PHOENIX INVESTMENT TRUST 97
INVESTMENT ADVISORY AGREEMENT
THIS AGREEMENT, effective as of the 1st day of January, 2005
(the "Contract Date") by and between Phoenix Investment Trust
97, a Delaware business trust (the "Trust") Xxxxxxxx Asset
Management Co., a California corporation (the "Adviser").
WITNESSETH THAT:
1. The Trust hereby appoints the Adviser to act as
investment adviser to the Trust on behalf of the series of the
Trust established and designated by the Board of Trustees of the
Trust (the "Trustees") on or before the date hereof, as listed
on attached Schedule A (collectively, the "Existing Series"),
for the period and on the terms set forth herein. The Adviser
accepts such appointment and agrees to render the services
described in this Agreement for the compensation herein
provided.
2. In the event that the Trustees desire to retain the
Adviser to render investment advisory services hereunder with
respect to one or more additional series (the "Additional
Series"), by agreement in writing, the Trust and the Adviser may
agree to amend Schedule A to include such Additional Series,
whereupon such Additional Series shall become subject to the
terms and conditions of this Agreement.
3. The Adviser shall furnish continuously an investment
program for the Existing Series and any Additional Series which
may become subject to the terms and conditions set forth herein
(sometimes collectively referred to as the "Series") and shall
manage the investment and reinvestment of the assets of each
Series, subject at all times to the supervision of the Trustees.
****
### ACTIONS TO TAKE:
A – List every term the advisory agreement defines in quotation marks within parentheses.
B – Please return the part of the advisory agreement starting with "2. In the event" and going on through "of the Trustees.", copied without changes.
The material that follows isn't needed here.

### AVAILABLE DATA:
****
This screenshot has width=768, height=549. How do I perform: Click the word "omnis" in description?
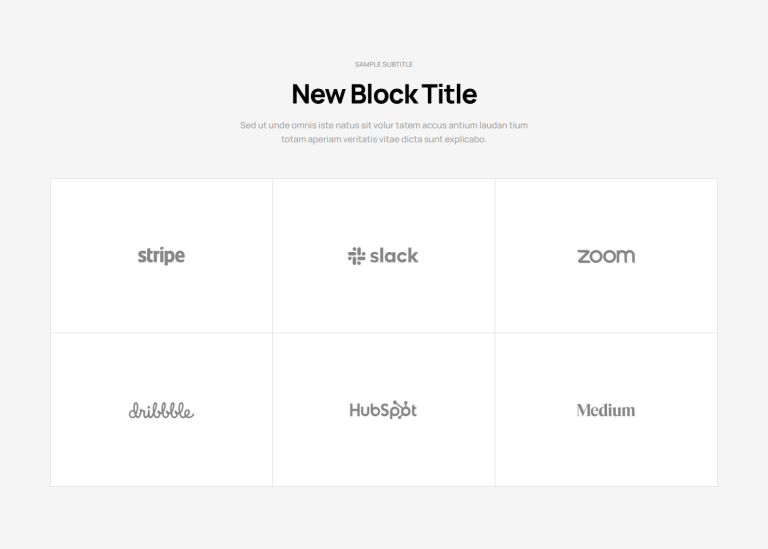(x=297, y=125)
****
### SET OF ANSWERS:
A –
- Contract Date
- Trust
- Adviser
- Trustees
- Existing Series
- Additional Series
- Series

B –
2. In the event that the Trustees desire to retain the
Adviser to render investment advisory services hereunder with
respect to one or more additional series (the "Additional
Series"), by agreement in writing, the Trust and the Adviser may
agree to amend Schedule A to include such Additional Series,
whereupon such Additional Series shall become subject to the
terms and conditions of this Agreement.
3. The Adviser shall furnish continuously an investment
program for the Existing Series and any Additional Series which
may become subject to the terms and conditions set forth herein
(sometimes collectively referred to as the "Series") and shall
manage the investment and reinvestment of the assets of each
Series, subject at all times to the supervision of the Trustees.